# ABOUT THIS EXERCISE:
Every record is to be returned as written, with no omissions.

----- SUPPLIED MATERIAL -----

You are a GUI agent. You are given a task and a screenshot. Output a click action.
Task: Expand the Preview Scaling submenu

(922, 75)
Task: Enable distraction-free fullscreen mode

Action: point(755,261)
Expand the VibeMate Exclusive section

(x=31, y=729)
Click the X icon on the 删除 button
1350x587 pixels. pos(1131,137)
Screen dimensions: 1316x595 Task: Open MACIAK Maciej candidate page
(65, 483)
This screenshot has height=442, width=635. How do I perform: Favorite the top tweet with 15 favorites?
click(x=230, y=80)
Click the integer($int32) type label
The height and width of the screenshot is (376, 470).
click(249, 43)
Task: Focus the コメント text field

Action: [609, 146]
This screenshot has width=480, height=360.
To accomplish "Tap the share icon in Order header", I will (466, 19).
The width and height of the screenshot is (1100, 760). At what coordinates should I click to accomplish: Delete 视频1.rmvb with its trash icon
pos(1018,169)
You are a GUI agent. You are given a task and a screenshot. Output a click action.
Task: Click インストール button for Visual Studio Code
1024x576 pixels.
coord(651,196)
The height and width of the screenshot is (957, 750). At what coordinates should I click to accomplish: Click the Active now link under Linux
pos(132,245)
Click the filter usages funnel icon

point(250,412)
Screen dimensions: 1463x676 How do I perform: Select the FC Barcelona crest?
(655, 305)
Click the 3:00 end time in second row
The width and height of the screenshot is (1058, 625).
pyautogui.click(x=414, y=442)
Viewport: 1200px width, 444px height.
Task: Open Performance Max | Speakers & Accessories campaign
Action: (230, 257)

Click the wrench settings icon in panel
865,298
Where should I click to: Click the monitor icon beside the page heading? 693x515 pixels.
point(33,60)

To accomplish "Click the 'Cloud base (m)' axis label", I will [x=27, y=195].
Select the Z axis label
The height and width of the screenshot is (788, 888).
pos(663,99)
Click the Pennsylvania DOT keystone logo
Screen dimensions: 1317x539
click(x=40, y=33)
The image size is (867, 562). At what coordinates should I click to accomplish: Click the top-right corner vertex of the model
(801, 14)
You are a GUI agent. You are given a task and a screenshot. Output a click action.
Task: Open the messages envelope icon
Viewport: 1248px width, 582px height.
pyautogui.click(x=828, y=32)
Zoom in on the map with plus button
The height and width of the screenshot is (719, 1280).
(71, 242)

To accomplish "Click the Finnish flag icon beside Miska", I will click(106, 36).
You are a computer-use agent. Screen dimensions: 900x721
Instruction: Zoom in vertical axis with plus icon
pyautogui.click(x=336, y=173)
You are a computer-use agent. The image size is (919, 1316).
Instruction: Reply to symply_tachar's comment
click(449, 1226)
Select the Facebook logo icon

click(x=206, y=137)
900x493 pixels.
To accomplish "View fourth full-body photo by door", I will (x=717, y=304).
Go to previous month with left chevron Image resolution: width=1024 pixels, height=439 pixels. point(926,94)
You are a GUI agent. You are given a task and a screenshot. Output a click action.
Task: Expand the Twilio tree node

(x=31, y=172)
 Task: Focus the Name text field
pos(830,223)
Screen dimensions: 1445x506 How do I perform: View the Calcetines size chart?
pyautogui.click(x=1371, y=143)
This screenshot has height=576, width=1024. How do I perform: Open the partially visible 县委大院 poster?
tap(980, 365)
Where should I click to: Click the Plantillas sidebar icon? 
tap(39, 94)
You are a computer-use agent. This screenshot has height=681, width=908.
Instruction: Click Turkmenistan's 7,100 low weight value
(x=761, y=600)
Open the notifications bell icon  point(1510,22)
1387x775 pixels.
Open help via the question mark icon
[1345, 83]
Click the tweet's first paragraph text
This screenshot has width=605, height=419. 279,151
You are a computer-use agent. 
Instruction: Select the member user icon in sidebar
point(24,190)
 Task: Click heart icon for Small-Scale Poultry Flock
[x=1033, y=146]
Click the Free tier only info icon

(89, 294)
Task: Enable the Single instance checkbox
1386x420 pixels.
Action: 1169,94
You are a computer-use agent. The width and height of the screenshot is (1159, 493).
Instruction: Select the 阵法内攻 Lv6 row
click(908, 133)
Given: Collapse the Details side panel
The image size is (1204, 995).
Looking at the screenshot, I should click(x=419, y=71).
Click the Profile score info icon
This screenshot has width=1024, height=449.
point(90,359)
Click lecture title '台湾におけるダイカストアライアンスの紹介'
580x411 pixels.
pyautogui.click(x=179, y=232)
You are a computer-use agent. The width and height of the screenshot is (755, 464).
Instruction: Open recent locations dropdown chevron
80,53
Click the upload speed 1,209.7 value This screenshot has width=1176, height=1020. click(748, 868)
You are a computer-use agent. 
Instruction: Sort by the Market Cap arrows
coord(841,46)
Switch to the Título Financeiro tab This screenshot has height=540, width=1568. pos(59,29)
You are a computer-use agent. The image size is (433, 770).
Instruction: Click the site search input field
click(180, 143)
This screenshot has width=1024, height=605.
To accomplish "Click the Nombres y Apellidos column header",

-----

# ANSWER SPACE:
You are a GUI agent. You are given a task and a screenshot. Output a click action.
Task: Expand the Preview Scaling submenu

(922, 75)
Task: Enable distraction-free fullscreen mode

Action: point(755,261)
Expand the VibeMate Exclusive section

(x=31, y=729)
Click the X icon on the 删除 button
1350x587 pixels. pos(1131,137)
Screen dimensions: 1316x595 Task: Open MACIAK Maciej candidate page
(65, 483)
This screenshot has height=442, width=635. How do I perform: Favorite the top tweet with 15 favorites?
click(x=230, y=80)
Click the integer($int32) type label
The height and width of the screenshot is (376, 470).
click(249, 43)
Task: Focus the コメント text field

Action: [609, 146]
This screenshot has width=480, height=360.
To accomplish "Tap the share icon in Order header", I will (466, 19).
The width and height of the screenshot is (1100, 760). At what coordinates should I click to accomplish: Delete 视频1.rmvb with its trash icon
pos(1018,169)
You are a GUI agent. You are given a task and a screenshot. Output a click action.
Task: Click インストール button for Visual Studio Code
1024x576 pixels.
coord(651,196)
The height and width of the screenshot is (957, 750). At what coordinates should I click to accomplish: Click the Active now link under Linux
pos(132,245)
Click the filter usages funnel icon

point(250,412)
Screen dimensions: 1463x676 How do I perform: Select the FC Barcelona crest?
(655, 305)
Click the 3:00 end time in second row
The width and height of the screenshot is (1058, 625).
pyautogui.click(x=414, y=442)
Viewport: 1200px width, 444px height.
Task: Open Performance Max | Speakers & Accessories campaign
Action: (230, 257)

Click the wrench settings icon in panel
865,298
Where should I click to: Click the monitor icon beside the page heading? 693x515 pixels.
point(33,60)

To accomplish "Click the 'Cloud base (m)' axis label", I will [x=27, y=195].
Select the Z axis label
The height and width of the screenshot is (788, 888).
pos(663,99)
Click the Pennsylvania DOT keystone logo
Screen dimensions: 1317x539
click(x=40, y=33)
The image size is (867, 562). At what coordinates should I click to accomplish: Click the top-right corner vertex of the model
(801, 14)
You are a GUI agent. You are given a task and a screenshot. Output a click action.
Task: Open the messages envelope icon
Viewport: 1248px width, 582px height.
pyautogui.click(x=828, y=32)
Zoom in on the map with plus button
The height and width of the screenshot is (719, 1280).
(71, 242)

To accomplish "Click the Finnish flag icon beside Miska", I will click(106, 36).
You are a computer-use agent. Screen dimensions: 900x721
Instruction: Zoom in vertical axis with plus icon
pyautogui.click(x=336, y=173)
You are a computer-use agent. The image size is (919, 1316).
Instruction: Reply to symply_tachar's comment
click(449, 1226)
Select the Facebook logo icon

click(x=206, y=137)
900x493 pixels.
To accomplish "View fourth full-body photo by door", I will (x=717, y=304).
Go to previous month with left chevron Image resolution: width=1024 pixels, height=439 pixels. point(926,94)
You are a GUI agent. You are given a task and a screenshot. Output a click action.
Task: Expand the Twilio tree node

(x=31, y=172)
 Task: Focus the Name text field
pos(830,223)
Screen dimensions: 1445x506 How do I perform: View the Calcetines size chart?
pyautogui.click(x=1371, y=143)
This screenshot has height=576, width=1024. How do I perform: Open the partially visible 县委大院 poster?
tap(980, 365)
Where should I click to: Click the Plantillas sidebar icon? 
tap(39, 94)
You are a computer-use agent. This screenshot has height=681, width=908.
Instruction: Click Turkmenistan's 7,100 low weight value
(x=761, y=600)
Open the notifications bell icon  point(1510,22)
1387x775 pixels.
Open help via the question mark icon
[1345, 83]
Click the tweet's first paragraph text
This screenshot has width=605, height=419. 279,151
You are a computer-use agent. 
Instruction: Select the member user icon in sidebar
point(24,190)
 Task: Click heart icon for Small-Scale Poultry Flock
[x=1033, y=146]
Click the Free tier only info icon

(89, 294)
Task: Enable the Single instance checkbox
1386x420 pixels.
Action: 1169,94
You are a computer-use agent. The width and height of the screenshot is (1159, 493).
Instruction: Select the 阵法内攻 Lv6 row
click(908, 133)
Given: Collapse the Details side panel
The image size is (1204, 995).
Looking at the screenshot, I should click(x=419, y=71).
Click the Profile score info icon
This screenshot has width=1024, height=449.
point(90,359)
Click lecture title '台湾におけるダイカストアライアンスの紹介'
580x411 pixels.
pyautogui.click(x=179, y=232)
You are a computer-use agent. The width and height of the screenshot is (755, 464).
Instruction: Open recent locations dropdown chevron
80,53
Click the upload speed 1,209.7 value This screenshot has width=1176, height=1020. click(748, 868)
You are a computer-use agent. 
Instruction: Sort by the Market Cap arrows
coord(841,46)
Switch to the Título Financeiro tab This screenshot has height=540, width=1568. pos(59,29)
You are a computer-use agent. The image size is (433, 770).
Instruction: Click the site search input field
click(180, 143)
This screenshot has width=1024, height=605.
To accomplish "Click the Nombres y Apellidos column header",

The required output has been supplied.